I'm using "Just an Email" [1] for quite a while now, on a self-hosted server. QR-code generation has been integrated - I simply press "Start" on my computer, scan the QR code with my mobile, and can share links, files and texts in realtime. That's easy enough for my use-case.
I’ve been using this for quite a while, and recently I’ve run into the trouble that the fire base account was overcapacity. Not sure if it’s been fixed since then, but I’ve had to use the QR code instead of the automatic detection. Still, really nice tool.
> FIREBASE WARNING: The Firebase database 'sharedrop' has reached its peak connections limit. If you are the Firebase owner, consider upgrading. (https://sharedrop.firebaseio.com)
Looks pretty good, but it also seems to have stagnated. Latest commit was in January 2019. It would be nice to have a shorter URL for rooms, so it's easier to share with others.
> Sharedrop: HTML5 clone of Apple's AirDrop – easy P2P file transfer powered by W
Powered by W? Is W a new programming language or JavaScript framework?

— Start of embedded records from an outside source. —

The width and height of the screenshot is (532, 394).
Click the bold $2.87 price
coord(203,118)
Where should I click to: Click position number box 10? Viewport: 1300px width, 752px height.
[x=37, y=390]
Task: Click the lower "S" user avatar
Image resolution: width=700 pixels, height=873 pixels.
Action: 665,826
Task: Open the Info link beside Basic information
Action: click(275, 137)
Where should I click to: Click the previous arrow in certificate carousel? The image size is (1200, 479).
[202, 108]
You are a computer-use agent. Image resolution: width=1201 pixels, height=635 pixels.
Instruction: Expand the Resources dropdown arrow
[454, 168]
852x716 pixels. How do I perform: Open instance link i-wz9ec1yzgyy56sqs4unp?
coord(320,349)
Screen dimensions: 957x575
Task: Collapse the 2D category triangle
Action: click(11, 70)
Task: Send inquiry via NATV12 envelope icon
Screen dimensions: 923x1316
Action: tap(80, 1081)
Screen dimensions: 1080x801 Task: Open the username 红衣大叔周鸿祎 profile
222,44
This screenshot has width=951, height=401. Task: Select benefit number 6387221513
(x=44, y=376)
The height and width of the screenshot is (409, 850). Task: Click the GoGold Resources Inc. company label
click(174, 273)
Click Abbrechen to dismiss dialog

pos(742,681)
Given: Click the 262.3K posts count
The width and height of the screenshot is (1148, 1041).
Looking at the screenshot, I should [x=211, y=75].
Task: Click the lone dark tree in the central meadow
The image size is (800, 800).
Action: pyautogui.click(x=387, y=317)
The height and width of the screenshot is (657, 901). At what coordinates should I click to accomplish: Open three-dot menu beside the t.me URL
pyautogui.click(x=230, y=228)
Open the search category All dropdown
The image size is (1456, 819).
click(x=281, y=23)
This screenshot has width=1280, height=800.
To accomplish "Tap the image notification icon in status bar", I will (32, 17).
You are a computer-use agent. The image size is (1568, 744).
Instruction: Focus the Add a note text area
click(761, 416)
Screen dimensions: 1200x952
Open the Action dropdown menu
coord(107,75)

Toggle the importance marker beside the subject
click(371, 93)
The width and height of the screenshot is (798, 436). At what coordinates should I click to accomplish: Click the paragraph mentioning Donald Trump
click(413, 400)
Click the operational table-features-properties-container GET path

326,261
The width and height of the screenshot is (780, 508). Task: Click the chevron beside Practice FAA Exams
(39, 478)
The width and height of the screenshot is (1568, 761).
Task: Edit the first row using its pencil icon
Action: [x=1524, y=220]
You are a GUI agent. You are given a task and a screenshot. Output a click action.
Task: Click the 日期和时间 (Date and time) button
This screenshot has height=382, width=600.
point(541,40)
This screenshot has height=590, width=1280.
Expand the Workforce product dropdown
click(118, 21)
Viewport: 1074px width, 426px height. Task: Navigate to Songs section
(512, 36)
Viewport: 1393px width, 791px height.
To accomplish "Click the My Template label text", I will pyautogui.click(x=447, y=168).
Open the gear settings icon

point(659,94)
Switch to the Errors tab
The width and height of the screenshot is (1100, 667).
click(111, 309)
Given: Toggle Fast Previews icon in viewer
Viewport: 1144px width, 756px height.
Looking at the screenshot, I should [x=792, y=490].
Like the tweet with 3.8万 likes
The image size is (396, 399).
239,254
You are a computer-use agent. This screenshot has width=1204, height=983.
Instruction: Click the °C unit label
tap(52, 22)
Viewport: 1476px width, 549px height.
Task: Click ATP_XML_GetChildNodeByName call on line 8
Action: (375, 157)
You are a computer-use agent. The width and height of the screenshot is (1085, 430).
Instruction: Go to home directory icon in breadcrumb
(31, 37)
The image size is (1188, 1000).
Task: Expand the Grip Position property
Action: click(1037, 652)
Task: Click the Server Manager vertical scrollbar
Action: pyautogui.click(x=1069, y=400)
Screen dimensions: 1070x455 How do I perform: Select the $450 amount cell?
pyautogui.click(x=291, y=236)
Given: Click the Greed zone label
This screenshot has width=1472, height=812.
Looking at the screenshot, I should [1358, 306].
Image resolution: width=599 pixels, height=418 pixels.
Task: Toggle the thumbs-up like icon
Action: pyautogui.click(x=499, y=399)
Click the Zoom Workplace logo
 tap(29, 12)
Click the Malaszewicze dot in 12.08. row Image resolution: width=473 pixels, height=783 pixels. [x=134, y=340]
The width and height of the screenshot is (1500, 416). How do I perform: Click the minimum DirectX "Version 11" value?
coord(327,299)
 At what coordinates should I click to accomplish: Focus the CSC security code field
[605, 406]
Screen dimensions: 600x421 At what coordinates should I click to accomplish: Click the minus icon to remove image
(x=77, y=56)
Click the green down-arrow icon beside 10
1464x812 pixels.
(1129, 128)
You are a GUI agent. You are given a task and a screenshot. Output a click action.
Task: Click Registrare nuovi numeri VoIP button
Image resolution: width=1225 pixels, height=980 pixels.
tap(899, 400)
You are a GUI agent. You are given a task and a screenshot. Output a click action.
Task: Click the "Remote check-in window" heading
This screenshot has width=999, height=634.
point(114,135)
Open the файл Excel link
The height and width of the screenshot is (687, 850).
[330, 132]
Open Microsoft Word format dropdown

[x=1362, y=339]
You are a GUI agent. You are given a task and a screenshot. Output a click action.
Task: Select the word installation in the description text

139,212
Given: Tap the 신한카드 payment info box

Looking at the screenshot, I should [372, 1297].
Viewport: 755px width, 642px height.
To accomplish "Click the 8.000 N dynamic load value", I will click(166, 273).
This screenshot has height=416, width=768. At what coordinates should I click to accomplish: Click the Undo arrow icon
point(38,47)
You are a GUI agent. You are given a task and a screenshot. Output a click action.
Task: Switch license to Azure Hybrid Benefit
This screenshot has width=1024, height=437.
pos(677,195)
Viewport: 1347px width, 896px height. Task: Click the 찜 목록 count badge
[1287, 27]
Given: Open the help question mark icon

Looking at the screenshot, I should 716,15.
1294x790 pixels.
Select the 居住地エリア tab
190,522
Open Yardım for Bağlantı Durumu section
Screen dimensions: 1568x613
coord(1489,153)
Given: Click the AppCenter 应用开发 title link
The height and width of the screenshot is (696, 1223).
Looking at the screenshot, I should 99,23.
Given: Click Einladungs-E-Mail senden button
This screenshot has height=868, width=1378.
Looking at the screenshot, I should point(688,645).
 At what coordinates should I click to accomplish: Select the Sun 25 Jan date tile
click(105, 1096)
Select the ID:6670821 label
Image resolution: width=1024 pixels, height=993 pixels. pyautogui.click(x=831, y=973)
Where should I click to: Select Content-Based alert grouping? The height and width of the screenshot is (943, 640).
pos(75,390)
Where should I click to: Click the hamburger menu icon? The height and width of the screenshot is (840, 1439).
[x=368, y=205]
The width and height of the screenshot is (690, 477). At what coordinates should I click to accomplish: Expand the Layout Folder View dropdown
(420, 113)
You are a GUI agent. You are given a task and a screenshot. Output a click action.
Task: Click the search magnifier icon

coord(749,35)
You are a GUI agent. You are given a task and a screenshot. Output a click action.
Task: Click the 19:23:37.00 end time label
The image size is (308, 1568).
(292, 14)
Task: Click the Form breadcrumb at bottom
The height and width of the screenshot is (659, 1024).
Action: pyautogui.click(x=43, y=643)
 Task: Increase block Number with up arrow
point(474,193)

It looks like @todsacerdoti is not aware that Hacker News submissions are limited to 80 characters in the title. They probably wanted to submit “HTML5 clone of Apple's AirDrop - easy P2P file transfer powered by WebRTC” which is 73 characters long and represents the current project headline on GitHub, but then they added the project name at the beginning “Sharedrop:” turning the title into a 79 characters long string cutting “WebRTC” out. I think this would have been enough: “Sharedrop - Easy P2P file transfer powered by WebRTC”.
I don’t think ”P2P file transfer” would be sufficient to describe the project as the Airdrop aspect makes it really different from what most people likely think of P2P file transfer.